On a recent summer afternoon, the sun beat the hard pavement outside a small, white, wood-frame home in Northeast. Overgrown weeds smothered a dirt driveway out back. A new ramp stuck out from the door, awkwardly distinct from the old structure it led to.

Inside, Maurice Hall’s wheelchair hauntingly occupied a dark corner. His 40-year-old mother, Latonia, sat at her dining room table in a red polka-dot shirt, with matching lipstick. She had just cleaned the entire ground floor to prepare for a television interview.

She took a deep breath and looked down with an exasperated gaze. For her and dozens of others, whatever changes the city has made did not come soon enough.

Maurice was shot and permanently paralyzed while riding in the back of a stolen car. He had been stealing cars constantly, she says, and DC YouthLink didn’t stop him.

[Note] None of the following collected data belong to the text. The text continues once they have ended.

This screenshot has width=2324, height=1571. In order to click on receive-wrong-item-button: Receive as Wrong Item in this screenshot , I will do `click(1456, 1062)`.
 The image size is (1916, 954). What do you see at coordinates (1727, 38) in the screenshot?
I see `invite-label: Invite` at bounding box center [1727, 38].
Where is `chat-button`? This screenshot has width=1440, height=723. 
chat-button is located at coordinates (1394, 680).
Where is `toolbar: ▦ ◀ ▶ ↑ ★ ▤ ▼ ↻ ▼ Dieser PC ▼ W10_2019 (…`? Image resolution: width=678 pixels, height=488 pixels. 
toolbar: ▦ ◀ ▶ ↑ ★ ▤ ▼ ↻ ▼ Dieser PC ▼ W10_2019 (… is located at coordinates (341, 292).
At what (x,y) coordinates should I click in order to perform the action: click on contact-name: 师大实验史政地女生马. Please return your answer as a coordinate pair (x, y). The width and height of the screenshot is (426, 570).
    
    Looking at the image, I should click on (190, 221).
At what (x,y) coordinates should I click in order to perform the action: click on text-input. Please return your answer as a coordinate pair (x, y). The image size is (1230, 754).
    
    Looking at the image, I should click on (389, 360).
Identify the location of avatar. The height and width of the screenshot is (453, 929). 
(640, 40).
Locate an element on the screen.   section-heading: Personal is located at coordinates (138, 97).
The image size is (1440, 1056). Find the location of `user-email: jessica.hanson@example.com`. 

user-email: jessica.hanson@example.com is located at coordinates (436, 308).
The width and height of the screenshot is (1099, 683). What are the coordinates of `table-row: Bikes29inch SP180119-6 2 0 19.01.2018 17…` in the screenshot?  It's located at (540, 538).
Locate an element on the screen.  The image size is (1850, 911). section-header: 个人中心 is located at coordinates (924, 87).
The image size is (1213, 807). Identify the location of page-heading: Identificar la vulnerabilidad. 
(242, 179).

She says the program never provided promised services, so she could only beg the city to lock him up. But that didn’t happen either. Today, Maurice is in an Upper Marlboro jail, arrested on an old charge.

“It just feels like you’re alone,” Hall said. “You’re trying to get your child help but they just wouldn’t listen.”

“I often say, ‘Could I have done more? What could I have done differently?’” Bob Brown, the aforementioned DC YouthLink visionary laments. “Maybe I should be doing more writing, more speaking, more yelling.”

Brown says now the city must hold those in charge of DC YouthLink accountable. Even if things have improved, they should not get a free pass for what happened in 2010 and 2011. The mayor should also seriously question whether the nonprofits at the helm ought to remain in power, and launch a concerted effort to recoup the public’s money.

Ultimately though, he says the root of the problem goes well beyond this program.

“I hold us all accountable for this. I don’t think anyone is really blameless," Brown said. "Not the young people, not me, not you – we all share in the blame of what’s going on. And I think we all have a responsibility and an obligation to come together and really see how the situation can be fixed."